There will be a variety of approaches to payment. Some institutions are trying to support students by paying for the entire fee, other institutions are covering part of the fee and others are embedding costs in program fees or asking candidates to pay the full fee as they do for other state-required exams.
The fee covers the cost of registration, online resources, certified scorers and their training, calibration over time to ensure the reliability of scoring and the infrastructure needed to process and report candidate scores and protect their security.
It will be up to the hiring authority or school to ask about the results and the teacher candidate to share them. Beyond the scores, candidates who perform well on edTPA will have a more sophisticated understanding of teaching and learning, and interview questions should be able to tap into the impact of edTPA on their readiness to teach.
The video is just one of several edTPA components that will be evaluated.

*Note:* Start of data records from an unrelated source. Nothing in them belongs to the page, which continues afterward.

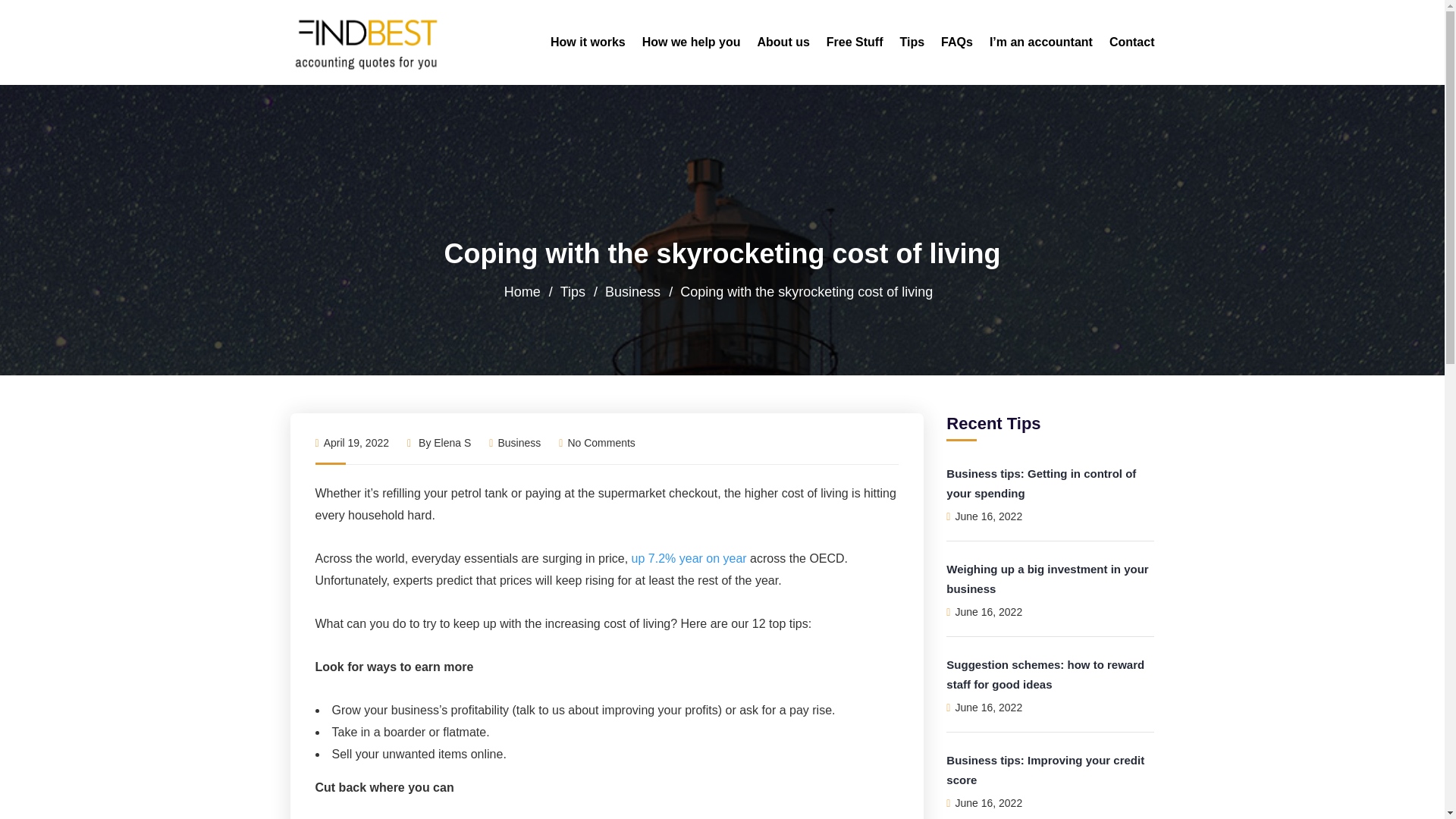
Weighing up a big investment in your business (1047, 578)
No Comments (596, 442)
Business tips: Improving your credit score (1045, 769)
Business (633, 291)
Find Best Accounting Quotes For You (367, 42)
Business (518, 442)
Elena S (451, 442)
Business tips: Improving your credit score (1045, 769)
Tips (572, 291)
Suggestion schemes: how to reward staff for good ideas (1045, 674)
Given the description of an element on the screen output the (x, y) to click on. 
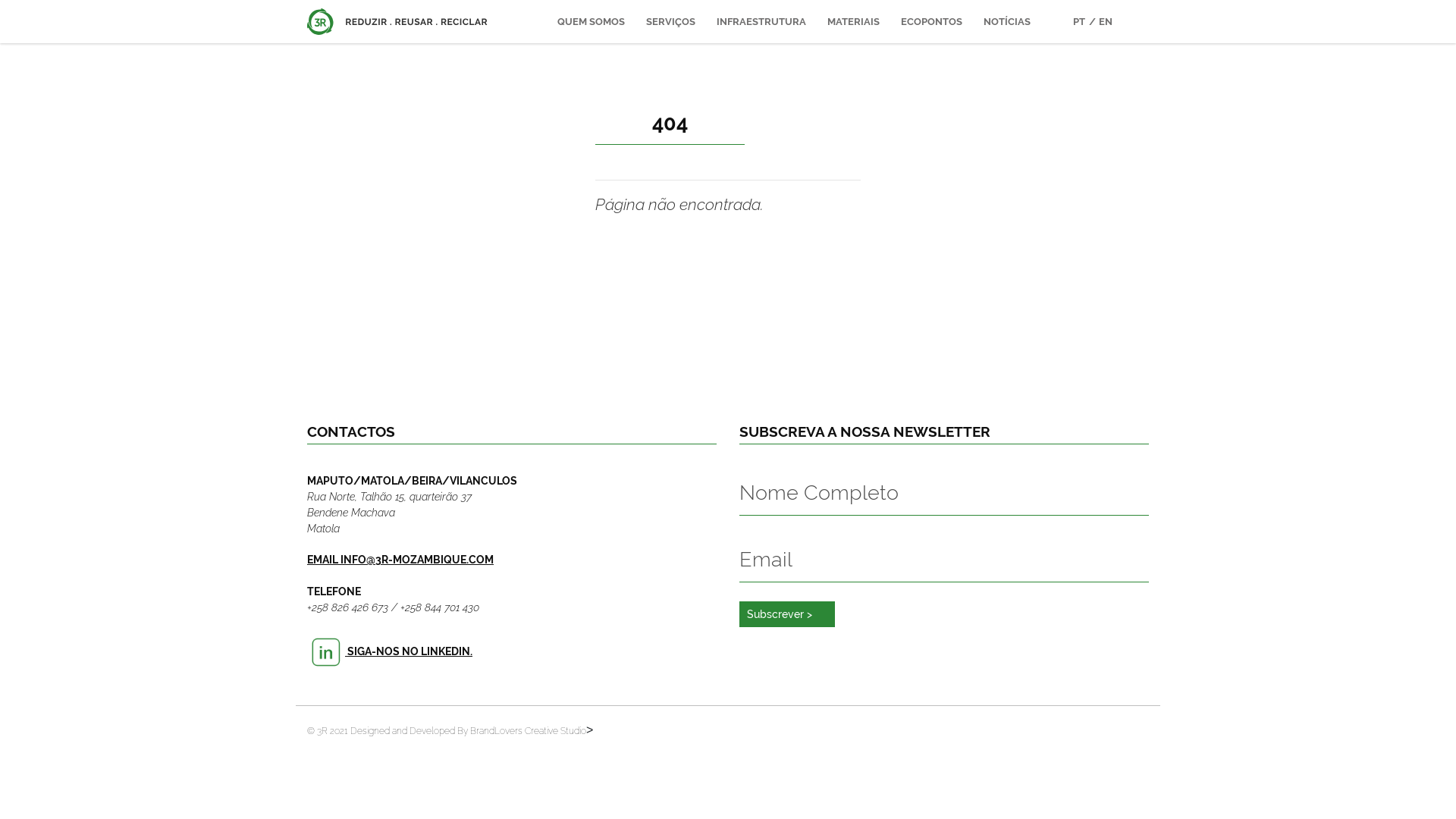
QUEM SOMOS Element type: text (593, 21)
EN Element type: text (1105, 21)
Subscrever > Element type: text (786, 614)
MATERIAIS Element type: text (856, 21)
BrandLovers Creative Studio Element type: text (528, 730)
/ Element type: text (1091, 21)
INFRAESTRUTURA Element type: text (764, 21)
PT Element type: text (1079, 21)
EMAIL INFO@3R-MOZAMBIQUE.COM Element type: text (400, 559)
ECOPONTOS Element type: text (934, 21)
SIGA-NOS NO LINKEDIN. Element type: text (389, 651)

Candidates will be asked to provide a continuous, 15-20 minute excerpt to show their performance in the classroom. Research supports that a 15-20 minute video is highly correlated with what you’d find in a longer video.
Candidates get to choose the video that best represents their teaching performance and can select the portion of recorded classroom teaching that is most appropriate for edTPA submission.
The edTPA process has been designed from the ground-up to protect privacy and confidentiality. Each teacher candidate must agree in advance that the video cannot be shared or posted on any public site. The video submitted by each teacher candidate cannot contain the candidate’s full name, the names of the cooperating teacher, school or district or the last names of the students. Once submitted for assessment, video recordings are secured behind a firewall with encryption security and can be reviewed only by authorized Pearson users such as scorers and scorer supervisors or authorized Stanford University developers of edTPA.